Source data
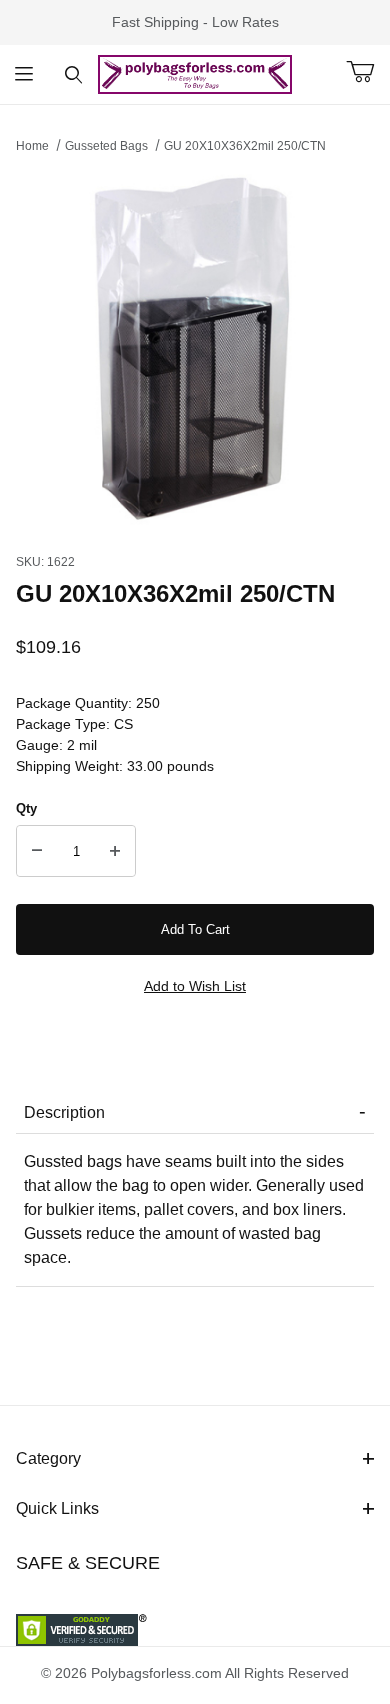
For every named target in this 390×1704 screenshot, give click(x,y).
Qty (26, 808)
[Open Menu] (24, 74)
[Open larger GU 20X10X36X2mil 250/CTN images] (195, 348)
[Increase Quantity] (115, 851)
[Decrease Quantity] (37, 851)
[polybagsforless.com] (195, 73)
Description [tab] (64, 1112)
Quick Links (57, 1508)
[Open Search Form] (73, 74)
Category (48, 1458)
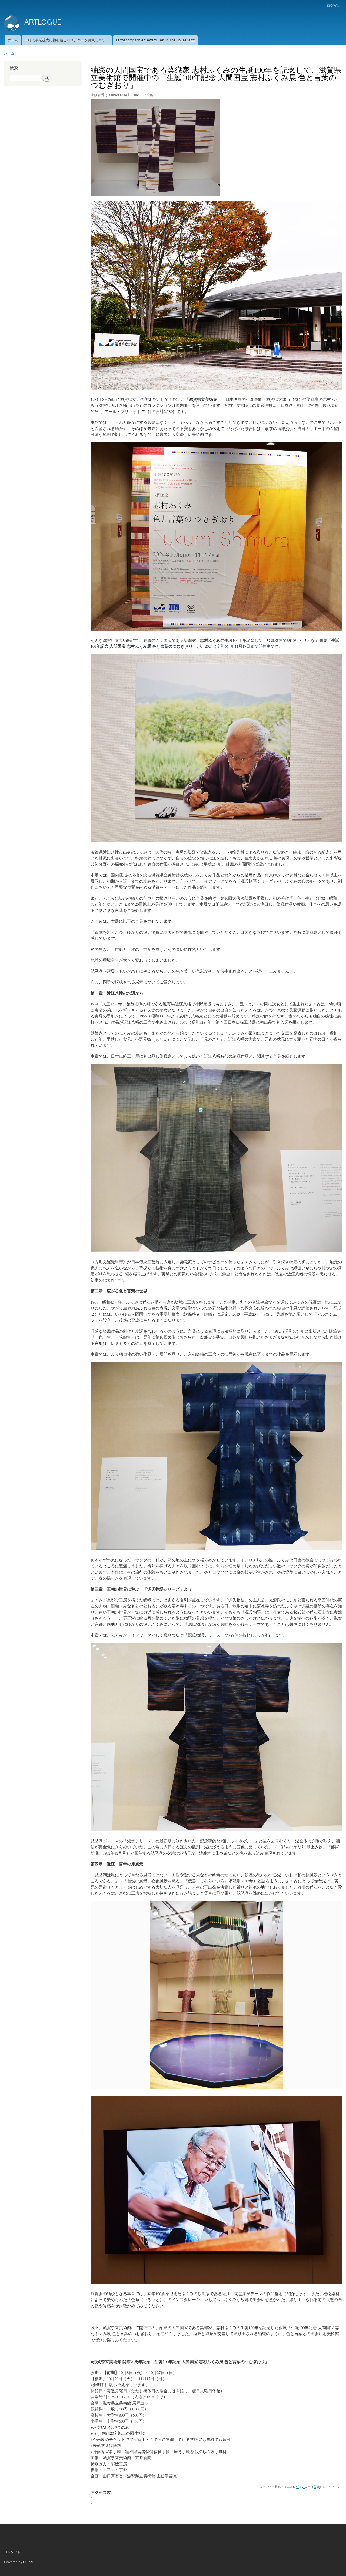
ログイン (334, 5)
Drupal (28, 2562)
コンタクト (12, 2551)
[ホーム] (11, 23)
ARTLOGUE (43, 21)
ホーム (12, 39)
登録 (317, 2486)
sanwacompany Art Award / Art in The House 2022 (155, 39)
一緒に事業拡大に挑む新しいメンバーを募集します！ (67, 39)
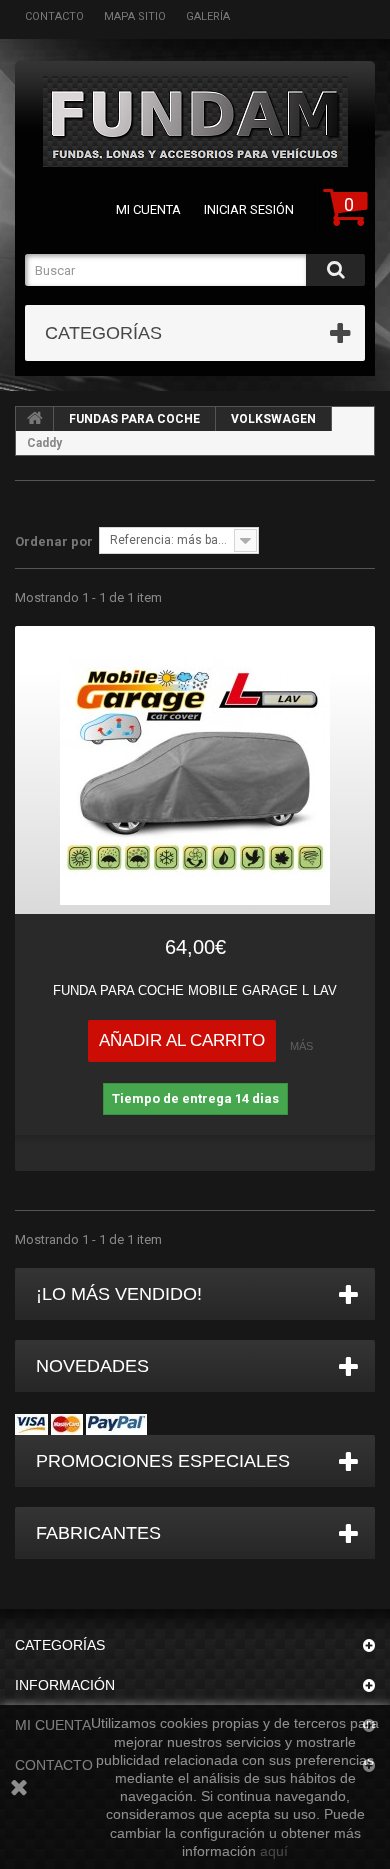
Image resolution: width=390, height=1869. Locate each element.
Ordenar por (54, 541)
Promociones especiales (163, 1461)
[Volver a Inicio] (35, 419)
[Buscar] (335, 270)
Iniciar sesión (249, 209)
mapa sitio (135, 16)
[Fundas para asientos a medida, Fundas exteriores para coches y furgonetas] (195, 121)
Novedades (92, 1366)
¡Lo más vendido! (119, 1294)
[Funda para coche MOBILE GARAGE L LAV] (195, 770)
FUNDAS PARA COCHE (134, 419)
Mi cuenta (148, 209)
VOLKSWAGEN (273, 419)
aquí (274, 1851)
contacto (54, 16)
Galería (208, 16)
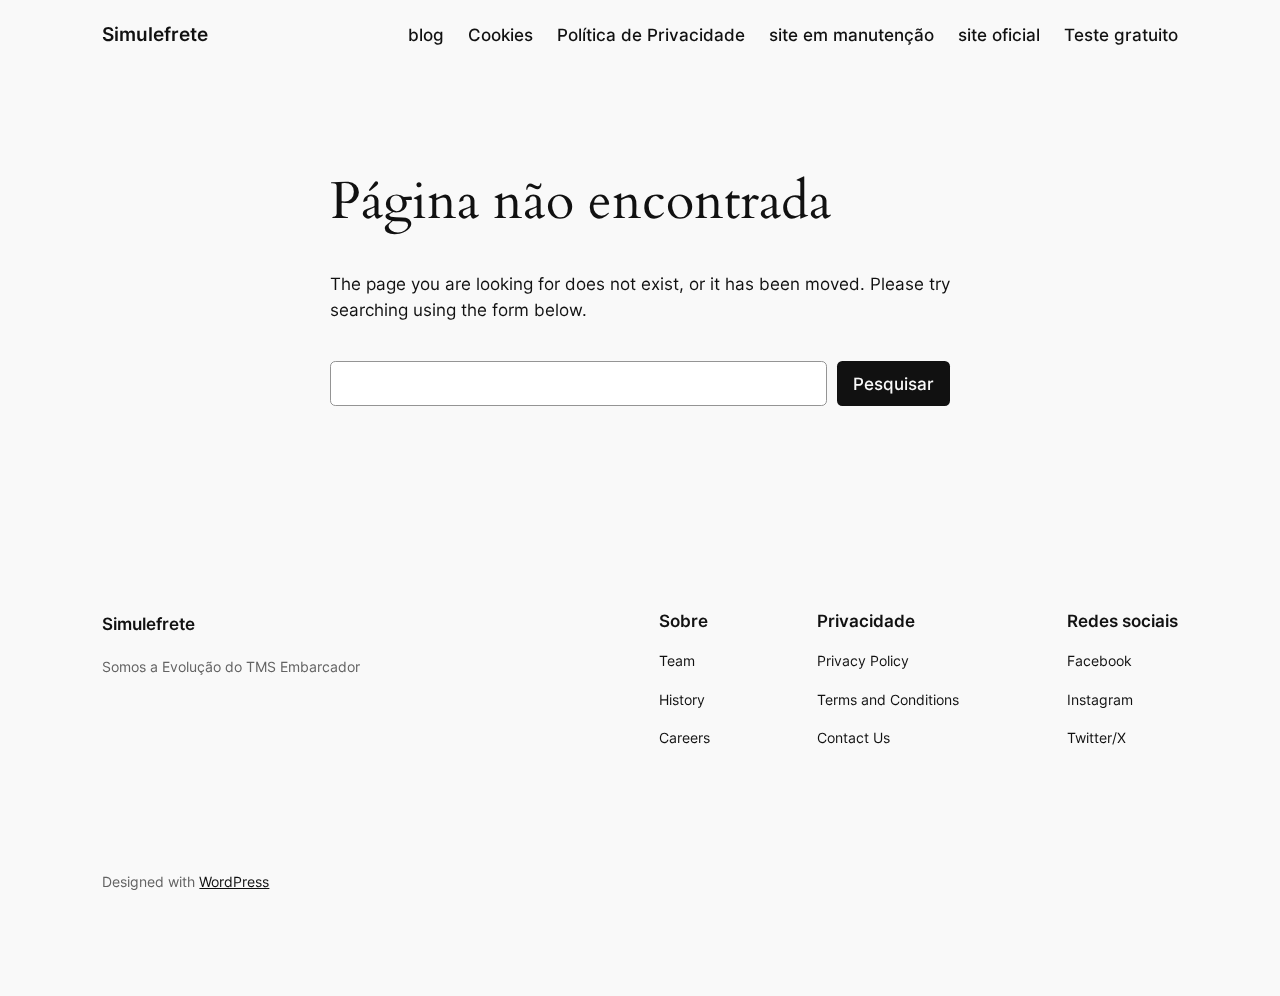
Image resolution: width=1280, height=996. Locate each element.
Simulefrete (155, 34)
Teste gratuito (1121, 35)
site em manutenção (851, 35)
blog (426, 35)
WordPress (234, 881)
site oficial (999, 35)
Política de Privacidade (651, 35)
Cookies (500, 35)
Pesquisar (893, 384)
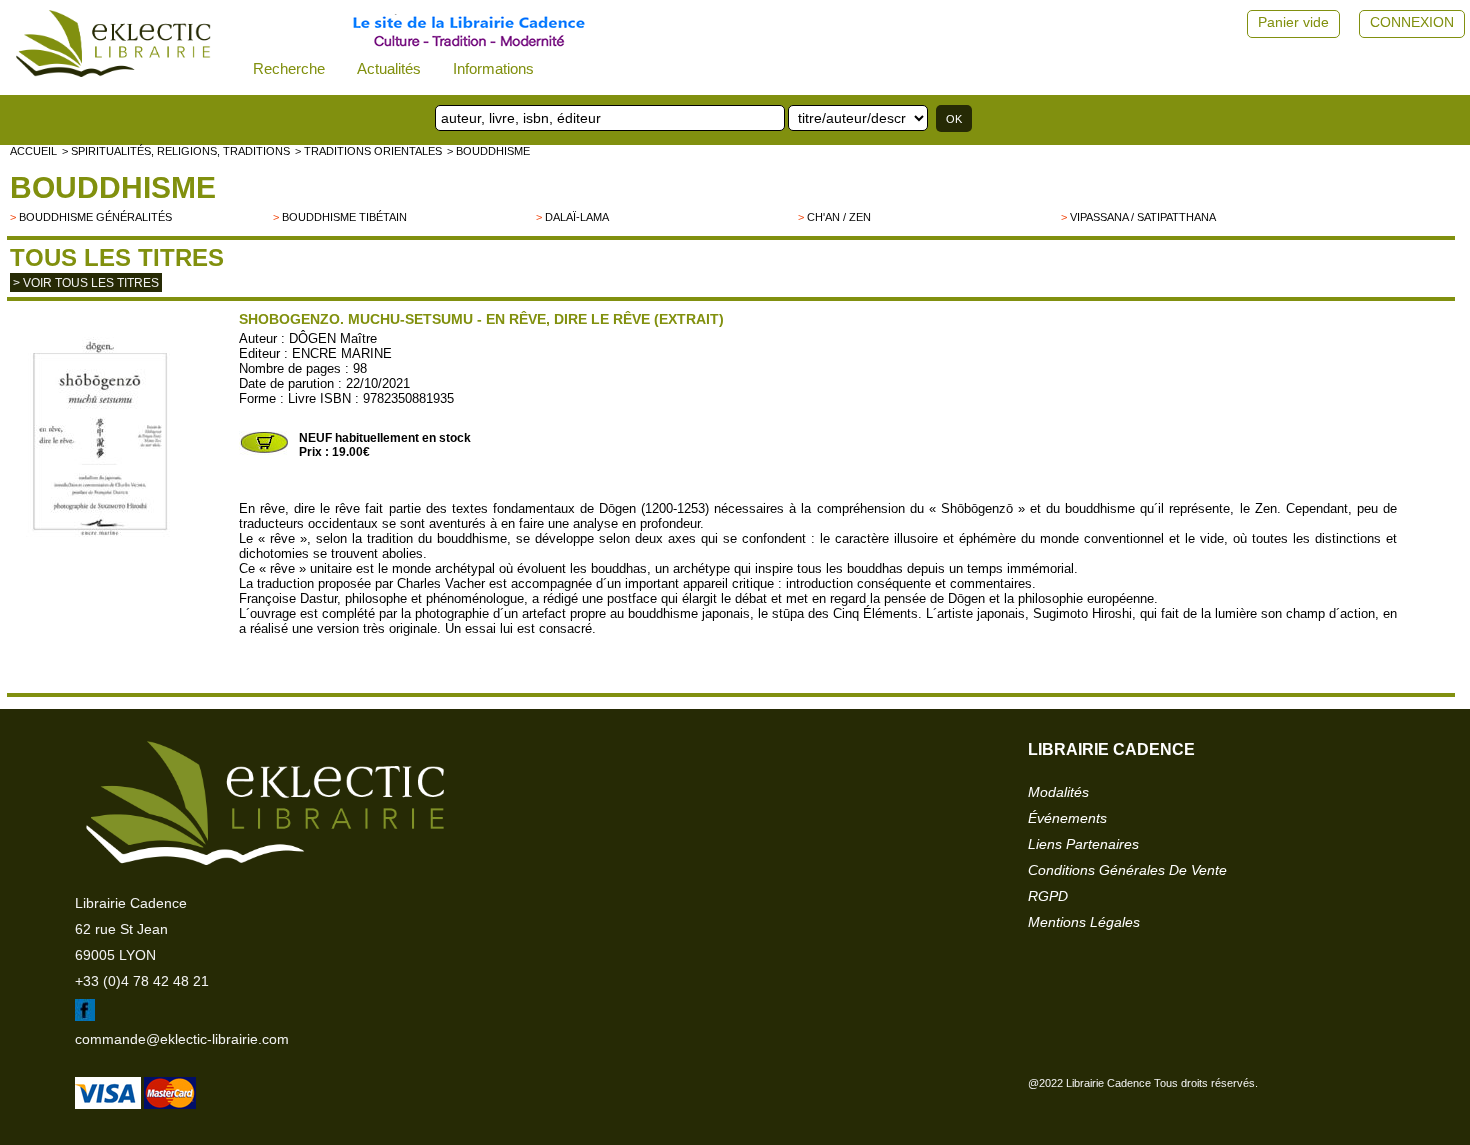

ABOUT THIS TASK - Retype all entries above verbatim; no pictures belong in the copy.

FINISHED TASK -
For every named target in this 390×1704 screenshot, give click(x,y).
Qty (26, 808)
[Open Menu] (24, 74)
[Open larger GU 20X10X36X2mil 250/CTN images] (195, 348)
[Increase Quantity] (115, 851)
[Decrease Quantity] (37, 851)
[polybagsforless.com] (195, 73)
Description [tab] (64, 1112)
Quick Links (57, 1508)
[Open Search Form] (73, 74)
Category (48, 1458)
ログイン (334, 5)
Drupal (28, 2562)
コンタクト (12, 2551)
[ホーム] (11, 23)
ARTLOGUE (43, 21)
ホーム (12, 39)
登録 (317, 2486)
sanwacompany Art Award / Art in The House 2022 (155, 39)
一緒に事業拡大に挑む新しいメンバーを募集します！ (67, 39)
Image resolution: width=390, height=1869. Locate each element.
Ordenar por (54, 541)
Promociones especiales (163, 1461)
[Volver a Inicio] (35, 419)
[Buscar] (335, 270)
Iniciar sesión (249, 209)
mapa sitio (135, 16)
[Fundas para asientos a medida, Fundas exteriores para coches y furgonetas] (195, 121)
Novedades (92, 1366)
¡Lo más vendido! (119, 1294)
[Funda para coche MOBILE GARAGE L LAV] (195, 770)
FUNDAS PARA COCHE (134, 419)
Mi cuenta (148, 209)
VOLKSWAGEN (273, 419)
aquí (274, 1851)
contacto (54, 16)
Galería (208, 16)
Image resolution: width=1280, height=996. Locate each element.
Simulefrete (155, 34)
Teste gratuito (1121, 35)
site em manutenção (851, 35)
blog (426, 35)
WordPress (234, 881)
site oficial (999, 35)
Política de Privacidade (651, 35)
Cookies (500, 35)
Pesquisar (893, 384)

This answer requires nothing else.